* Source excerpt
^^^^^^^^
We reiterate our NEUTRAL view on the technology sector. The latest global semiconductor sales in December 2012 grew by 3.8% YoY (or -3.0% MoM) to USD24.7b, closing the year with total sales of $291.6b according to the Semiconductor Industry Association ("SIA"). Although the 2012 sales number was the industry's third highest yearly sales ever, it was lower by 2.7% YoY, weighed down by the prevailing global economic uncertainties. On a separate measure, the book-to-bill ratio for North America-based semiconductor equipment manufacturers has improved to 0.92x in December from 0.79x in November. We are cautiously optimistic on the sector's recovery amid the marginal improvement in both the indicators above. However, we believe the earnings prospects for local tech companies will continue to remain cloudy in the medium term, with a potentially flat top line growth from still sluggish electronics demand coupled with a higher labour cost structure caused by the new minimum wage ruling. Although most of the tech stocks under our coverage are already trading at their respective floor valuations, we reckon that the uncertainties mentioned above will likely cap any upsides for the stocks. There are no changes to all of our tech companies' CY13-CY14 earnings estimates for now. We are reiterating our MARKET PERFORM calls as well as target prices on MPI (TP: RM2.59), JCY (TP: RM0.85), Unisem (TP: RM0.99), Notion (TP: RM0.78), and Kelington (TP: RM0.53). Meanwhile, we are also maintaining our MARKET PERFORM rating on SAM Engineering ("SAM") but with a lower target price of RM2.54 (from RM2.68 previously) after reviewing the group's latest 9MFY13 result.
^^^^^^^^
* Entries
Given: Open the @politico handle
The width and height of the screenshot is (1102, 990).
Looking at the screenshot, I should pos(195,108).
^^^^^^^^
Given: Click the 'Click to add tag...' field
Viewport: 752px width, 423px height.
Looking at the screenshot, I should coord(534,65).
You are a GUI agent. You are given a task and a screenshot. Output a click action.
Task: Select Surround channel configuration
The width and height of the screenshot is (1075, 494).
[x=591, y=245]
^^^^^^^^
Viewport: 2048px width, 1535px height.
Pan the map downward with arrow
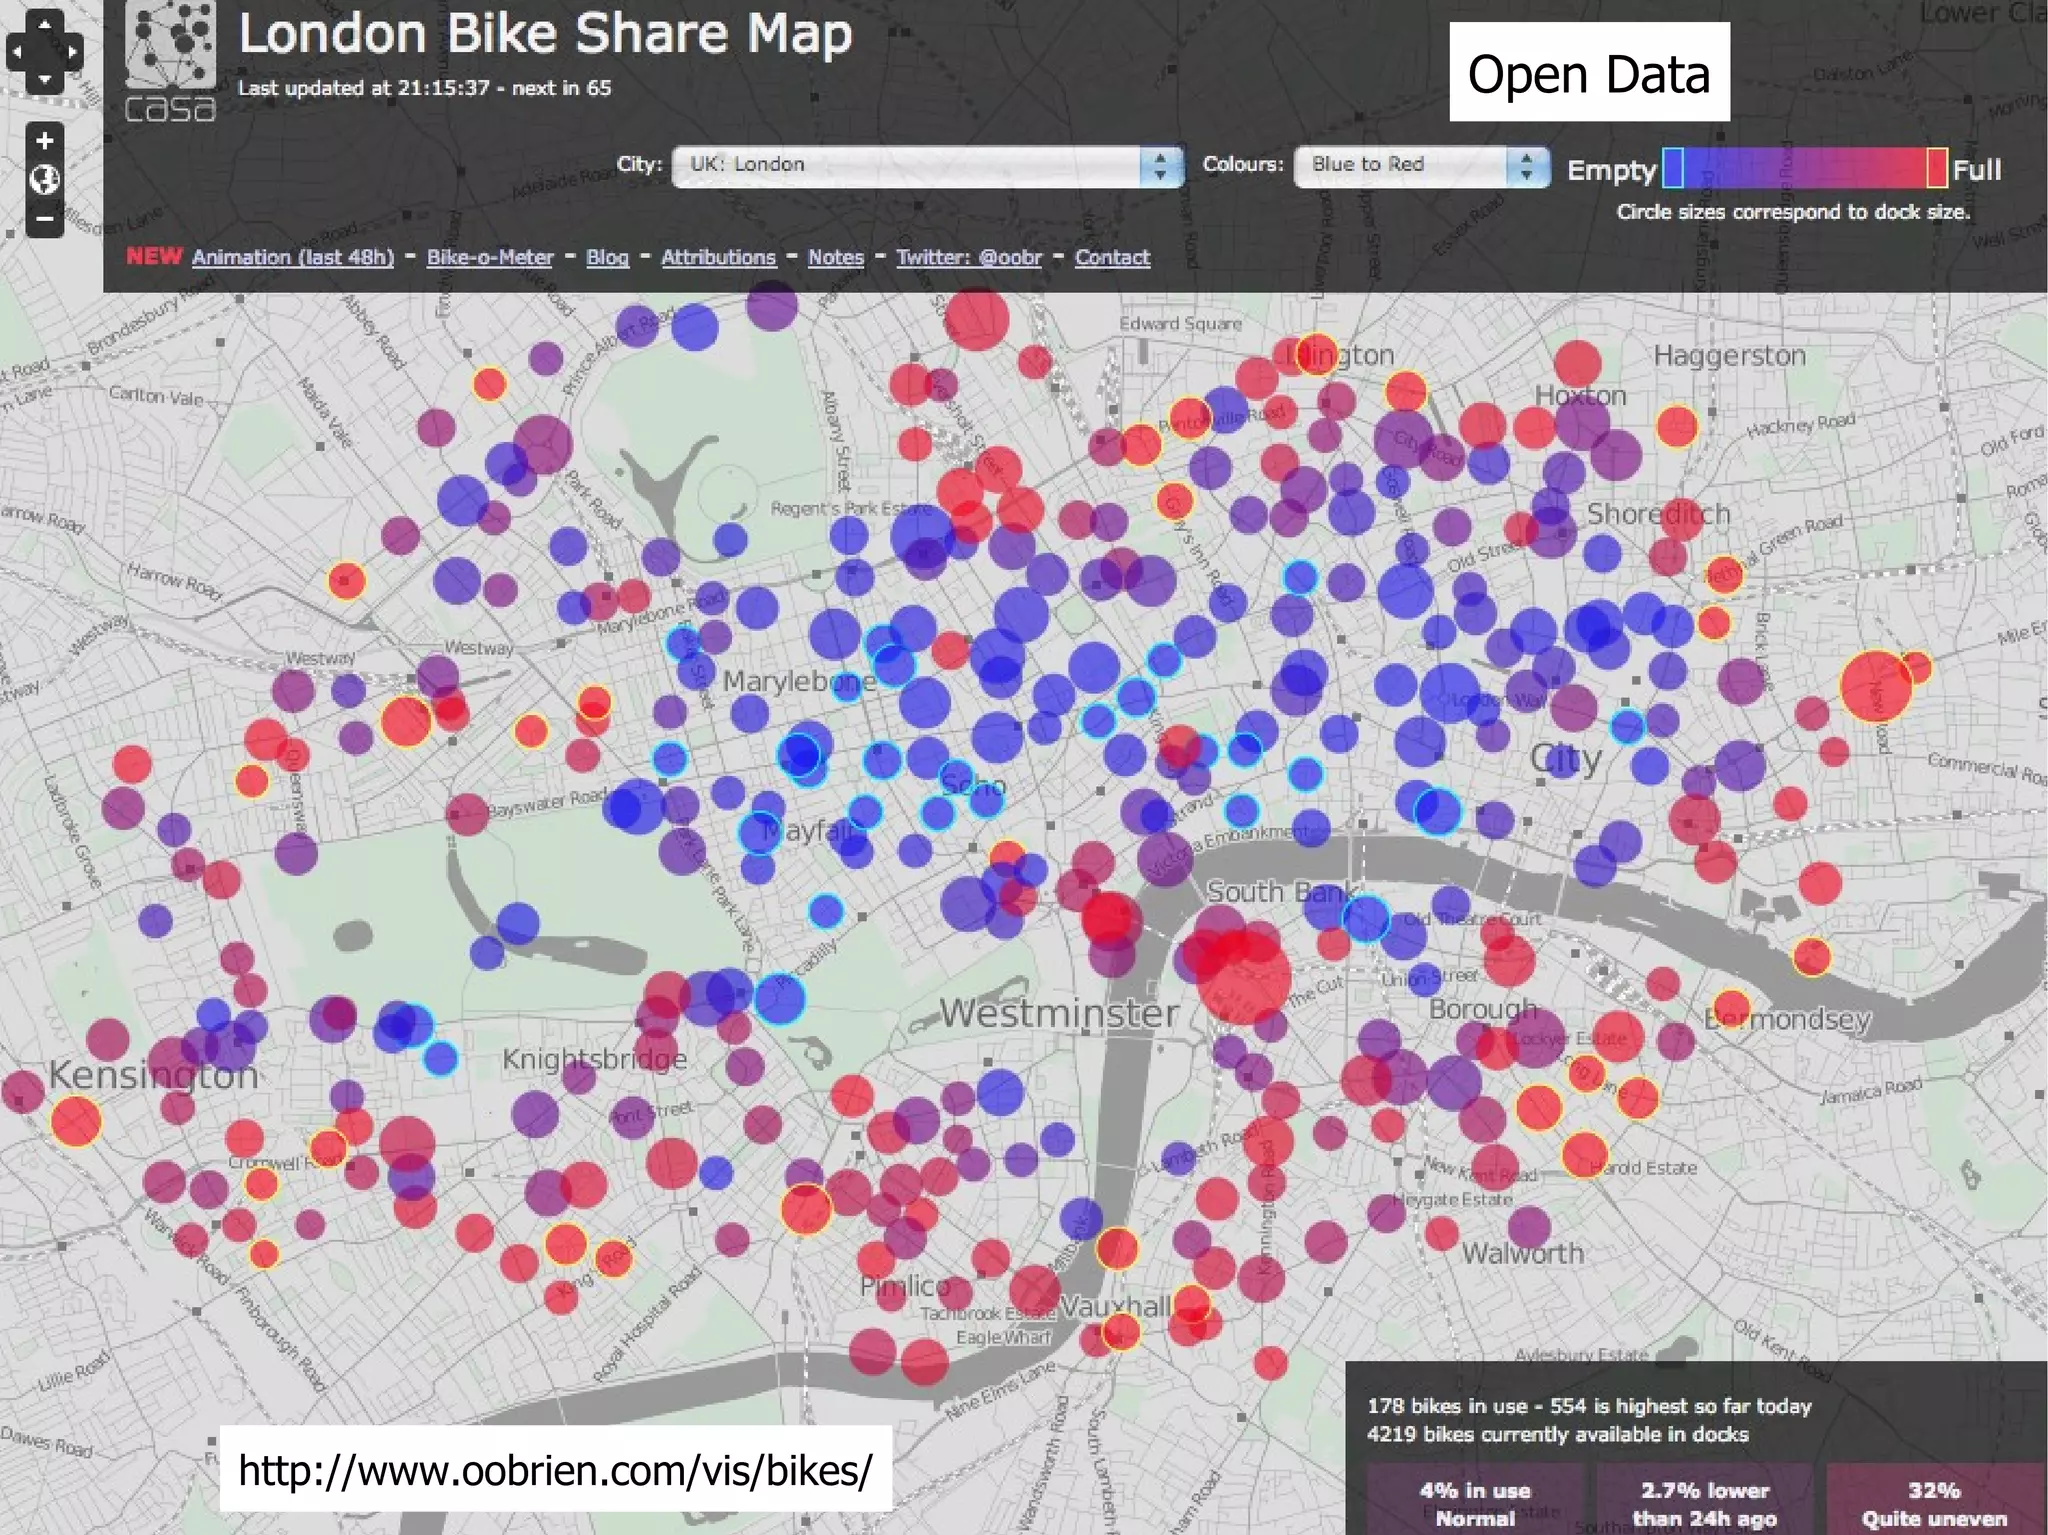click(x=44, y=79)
^^^^^^^^
* Set problem 1
Translate this sentence from the technology sector report into Spanish: "We reiterate our NEUTRAL view on the technology sector."
* Set problem 2
In the listing, rewrite the stretch from the line containing "Viewport: 2048px width, 1535px height." through the line containing "click(x=44, y=79)", putting "page" in place of "map" and leaving everything else unchanged. Omit the picture from your answer.
The technology sector report and the listing have nothing to do with each other.

* Complete output 1
Reiteramos nuestra opinión NEUTRAL sobre el sector tecnológico.

* Complete output 2
Viewport: 2048px width, 1535px height.
Pan the page downward with arrow
click(x=44, y=79)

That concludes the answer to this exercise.